> [Selection]:
Wednesday, August 29, 2007


Alaska Trip, Day 6, Skagway

(Day 06 Photos),
We had a very long excursion day in Skagway, so there was no rush to get off the ship, or back on it either. The plan was to pickup our rental car (reserved) and then drive up the White Pass. Once we got to the "rental car place," we noticed that the parking lot was empty. Yes, that was a bad sign - they were having mechanical problems with two of their cars and, sorry, they couldn't fulfill my reservation.

I was bummed since this was another cancellation following our Ketchikan cancellation, but again, things turned out OK. We got a referral to a small tour shop around the corner. People taking the train were paying between $100 and $200 - and they don't let you get off the train to walk around and see stuff. And to top it off, the train is likely going to be rolling around the whole time. This tour we took was only $40 each, and in a nice van with plenty of stops along the route. Both the train and road take similar paths due North to the White Pass.

> [Objective]: Pick up the Skagway travel entry above right after its final sentence, adding a few paragraphs in the same first-person voice.

> [Data excerpt]:
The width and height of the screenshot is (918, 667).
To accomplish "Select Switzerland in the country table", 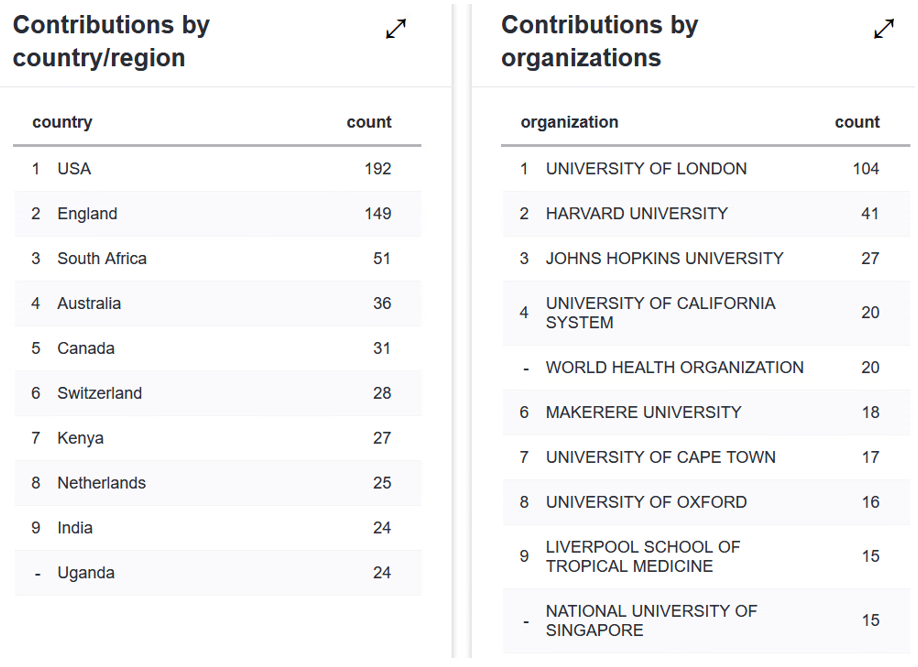I will [100, 394].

> [Output of the exercise]:
We had a couple hours to walk around before the tour bus was going to leave. So the 4 of us (parents plus ES) just walked around the town a bit. The population of this town (soon to be a borough) is ~860, so when 3 cruise ships pull in, the town just gets overrun, probably increasing in size by an order of magnitude. The sidewalks were packed with people, and I got sort of sick of the crowds. Did a bit of shopping, and got some lunch to eat on the bus.

Headed out on the bus - the driver was just another bonus to what would have been a great tour (at a great price). He wasn't a Skagway native or anything, but he seemed to be sort of a naturalist, interested in the history of the town. He had a lot of stories to tell about the "old days" when Skagway was a major gold rush port for the Klondike.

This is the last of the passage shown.